> Tasks
1 > In the essay on Bible paper bleed-through, which psalm shows through from the reverse side of the page in the photo of Psalm 81?
2 > Write the next few paragraphs of the essay on Bible paper bleed-through, picking up after its final sentence.
──────── Excerpted passage ────────
Back in June, Iyov posted an excellent photo essay titled "Bible paper bleedthrough," using photos from my review of Cambridge's Pitt Minion NKJV to illustrate just how bad the problem of thin, translucent Bible paper really is. In my review, I described the paper as "relatively opaque," saying the ghosted print image from the reverse of the page was "faint, and not pronounced enough to be distracting." Iyov then used the photos illustrating the review to argue that my assessment shows just how far we've sunk:
"…we have become so accustomed to bleedthrough that four layers of text can quality as 'relatively opaque.'"
Fair enough. Far from bucking the verdict, I feel the need to confess. Not just on the paper issue, but across the board. My frame of reference when writing about today's Bibles has increasingly become . . . today's Bibles. Increasingly, I find myself saying, "It's not perfect, but compared to a lot of what's out there, it isn't bad." This represents a shift in perspective. Originally, I judged everything in comparison to my Platonic ideal of a Bible, whereas now I probably indulge too much in the art of the possible. Old Mark believed every Bible should be printed on luscious, entirely opaque paper, with sewn signatures and a quality leather binding. New Mark is pretty happy if just one of those things is achieved. Two sends him over the moon. It's a study, my friends, in declining standards.
The photo above illustrates a phenomenon that goes by a couple of names — some call it bleed-through, others ghosting. This is a fragment of Psalm 81, but you can't help but notice Psalm 82 on the reverse of the page. The print image from the reverse side of the page is showing through. In the picture at right, you observe a similar phenomenon, only this time it's handwriting on one side of the page visible on the other. Technically, this is not bleed-through, because the ink hasn't actually bled through the paper. But the ghostly image is visible, and it can interfere with readability.
I have a stack of vintage Bibles at my elbow. Flipping through them, I'd say some level of ghosting is the rule. With thin, translucent paper, I suppose that's to be expected. So the problem today isn't the presence of ghosting per se. It's the amount. The vintage editions might reveal a hint of the reverse page, but the paper looks white to the eye, and in the right light, the ghosting isn't noticeable. With modern Bibles — and not just the cheap ones — the ghosting is sometimes hard to ignore. Some Bibles appear to have been printed on gray paper, that's how bad the problem is.
──────── Collected material ────────
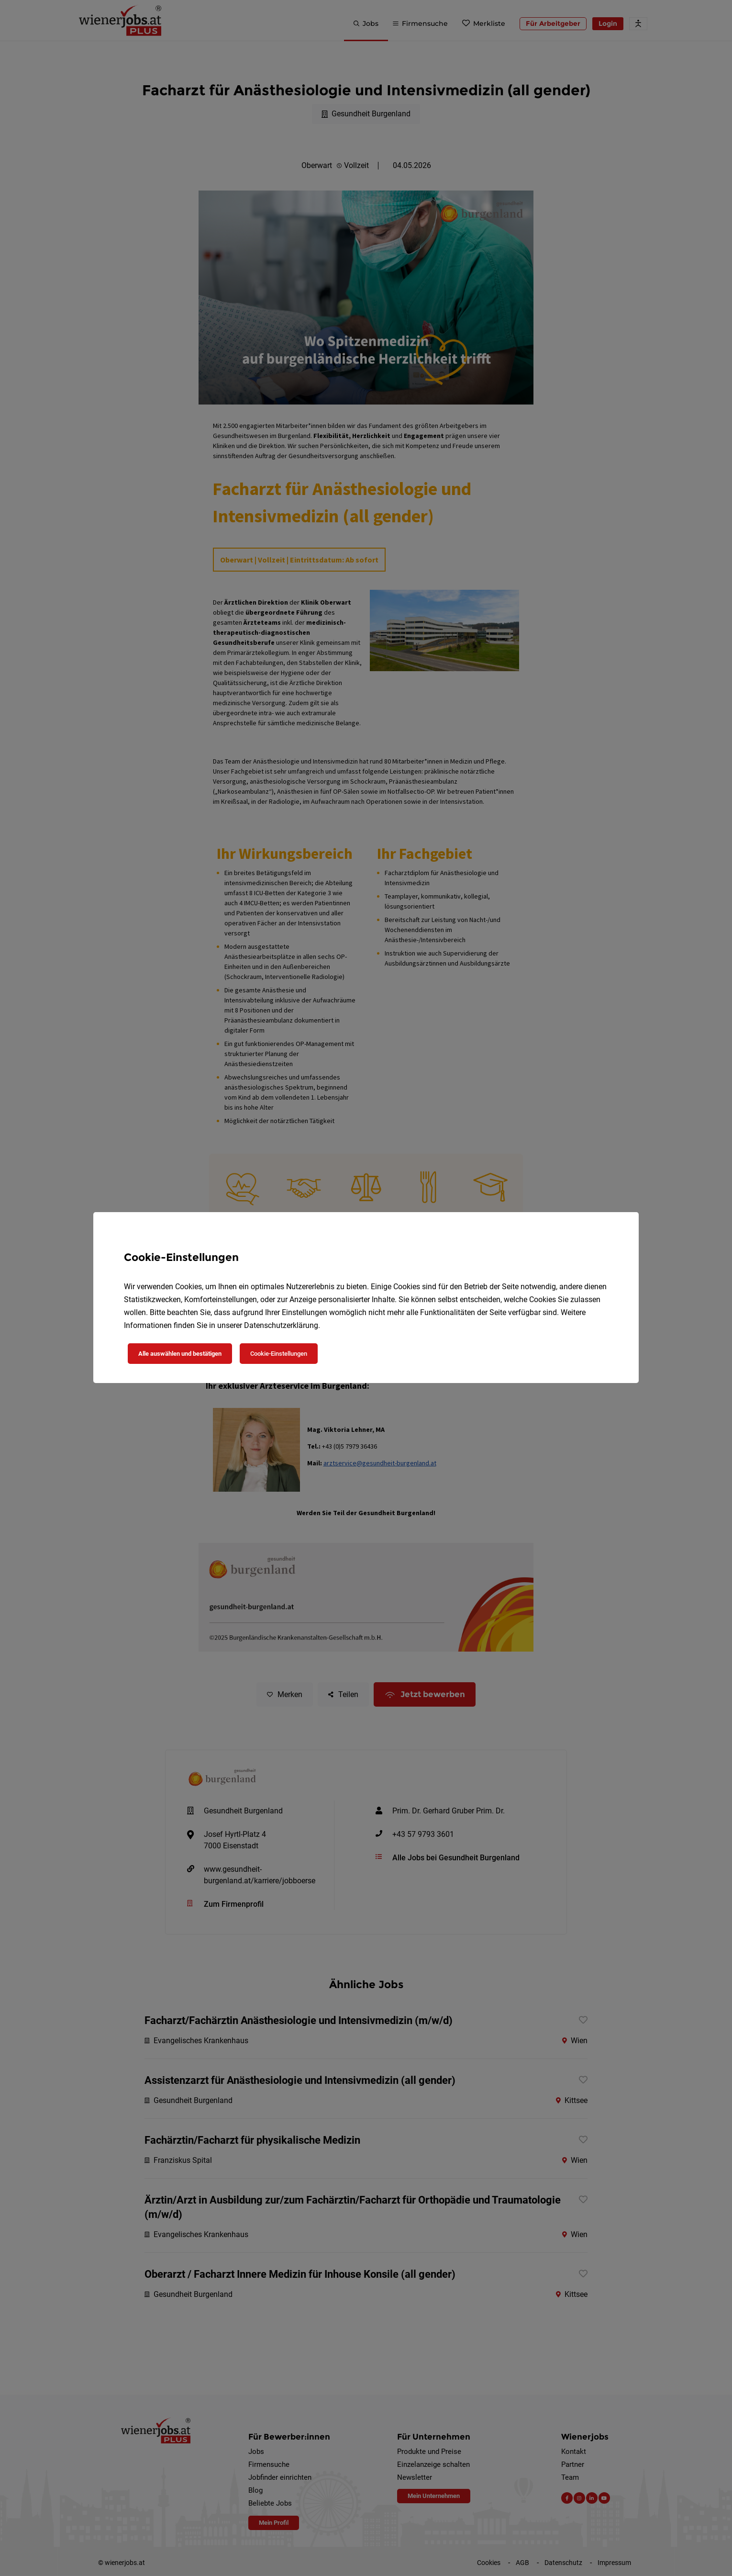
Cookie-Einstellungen (278, 1353)
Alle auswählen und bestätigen (180, 1353)
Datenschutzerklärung (281, 1325)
────────
> Answers in order
1 > Psalm 82.

2 >
Readability ought to be the highest goal of any Bible edition. Factors detracting from readability should be eliminated, or at least minimized. It is tragic when an excellent, readable page layout (like the NRSV Standard Edition
) is marred by the quality of paper it's printed on. As Iyov writes:
"There are many problems with Bibles being produced today: poor bindings, poor editing, overly small margins, and poor typesetting. But the biggest problem by far is Bible paper bleedthrough."
But when it comes to recommending Bibles that don't have this problem, I'm at a loss. What's acceptable to me may not work for you — and "acceptable" as a standard is far from ideal.
So what's happened? In my far from expert opinion, there are a couple of factors contributing to the problem. Quality paper has become more expensive to source. Inside publishing, there's also a received wisdom about what consumers are willing to pay. Remember that LA Times glimpse inside the Zondervan marketing meeting quoted in my Bible Reader's Manifesto
? The VP of production "wonders if customers will pay so much more for the anniversary edition" of the NIV Study Bible. The price is $120. Better paper means increased cost, so either the publisher cuts his margin, or the consumer pays more. And there's another dynamic to consider, one that we see here at Bible Design Blog often enough: the more the consumer pays, the higher his expectation that every detail will be uniform, regular, perfect. Boosting quality above the "acceptable" level might be a hard sell in a for-profit enterprise. Most consumers don't demand it, and the ones who do are notoriously hard to please.
Another factor is the current rage for thin Bibles. My brown goatskin Pitt Minion (pictured at left) is only slightly thicker than the 256 page trade paperback book underneath, but it includes the entire Bible, reference notes, a concordance, and even maps. It isn't as tall as Rethinking Worldview
, and isn't as wide, either. The average hardback novel pretty much dwarfs even a full-size reference Bible, and certain works of fantasy and science fiction give Study Bibles a run for their money. But let's face it, there are a lot more words in the Bible than in your average novel or work of nonfiction. How do they get Bibles to be so small? The equation is pretty simple: tiny type, thin paper. And the smaller you want your Bible to be, the tinier the type and the thinner the paper (within reason). So if your dream Bible is a large print thinline on perfectly opaque paper . . . get used to disappointment.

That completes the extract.